Das Vorhaben am EMBL bearbeitet das Arbeitspaket 2 (AP2) im TP2. In dem Vorhaben werden bioinformatische Analysen speziell im Hinblick auf die Analyse der Strukturvariations-Daten auf Grundlage der bereits generierten Daten durchgeführt. Diese Analyse struktureller Aberrationen (wie z. B. Deletionen oder Translokationen) ist für die Erforschung nicht-kodierender Regionen des Erbguts von zentraler Bedeutung, da sie einen entscheidenden Einfluss auf die Aktivierung von Onkogenen und Tumorentstehung haben können. Ziel ist es, frühere und wesentlich präzisere Prognosen bei Prostatakarzinomen aufzuzeigen. Im Vordergrund von AP2 des Teilprojektes 2 steht die tiefergreifende bioinformatische Analyse der vorhandenen Ganzgenomdatensätze mit der Weiterentwicklung der Analysetools und bioinformatischen Pipelines. Diese Daten sollen mittels modernster Methoden zur Strukturvariations-Analyse mit den Genomdaten von älteren Prostatakrebspatienten verglichen werden.

Abgeschlossen

Standort Ulm

Förderkennzeichen: 01KU1505G
Gesamte Fördersumme: 392.681 EUR
Förderzeitraum: 2016 - 2018
Projektleitung: Prof. Dr.
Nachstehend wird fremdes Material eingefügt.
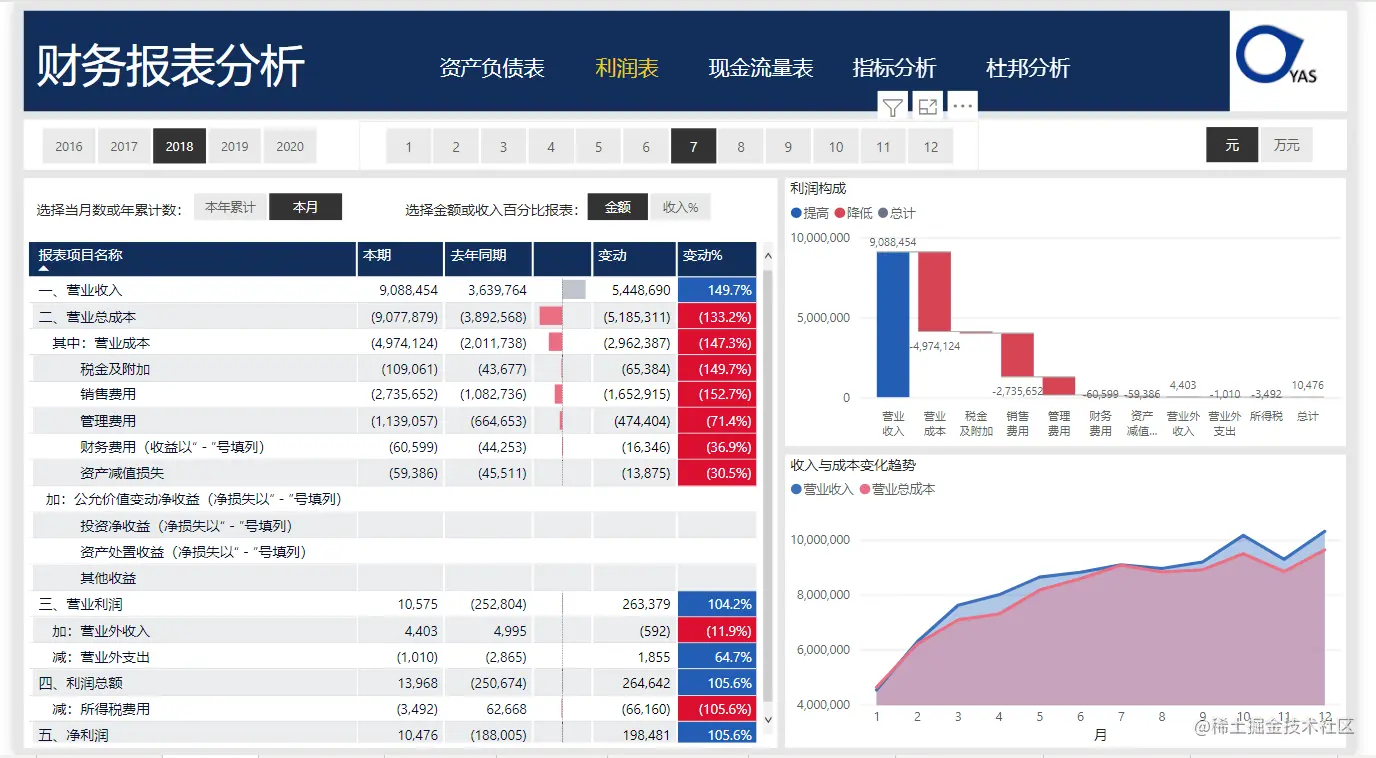
Task: Open the filter pane via funnel icon
Action: [891, 106]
Reiner Siebert
Adresse: Universität Ulm, Universitätsklinikum, Institut für Humangenetik
Albert-Einstein-Allee 11
89081 Ulm

Standort Ulm

In TP1 wird die Identifizierung und funktionelle Charakterisierung speziell Lymphom-charakteristischer Mechanismen und Alterationen untersucht, um a) den Bezug zwischen den charakteristischen und einzigartigen Funktionen und Mechanismen von normalen B-Zellen und der Lymphomentstehung aufzuklären, b) funktionelle Einblicke in die Biologie und Mechanismen maligner Lymphome zu erlangen, c) die funktionellen und mechanistischen Unterschiede und Gemeinsamkeiten der drei in diesem Konsortium untersuchten Tumoren zu erschließen und d) eine gezielte, auf mechanistischen Informationen basierende Translation der Ergebnisse in die Klinik zu ermöglichen. Darüber hinaus wird die entitätsübergreifende Analyse genetischer und epigenetischer Daten aller drei Teilprojekte vorangetrieben. An diesem Vorhaben sind folgende Arbeitspakete beteiligt: AP1, AP3, AP4a, AP5a und AP6a.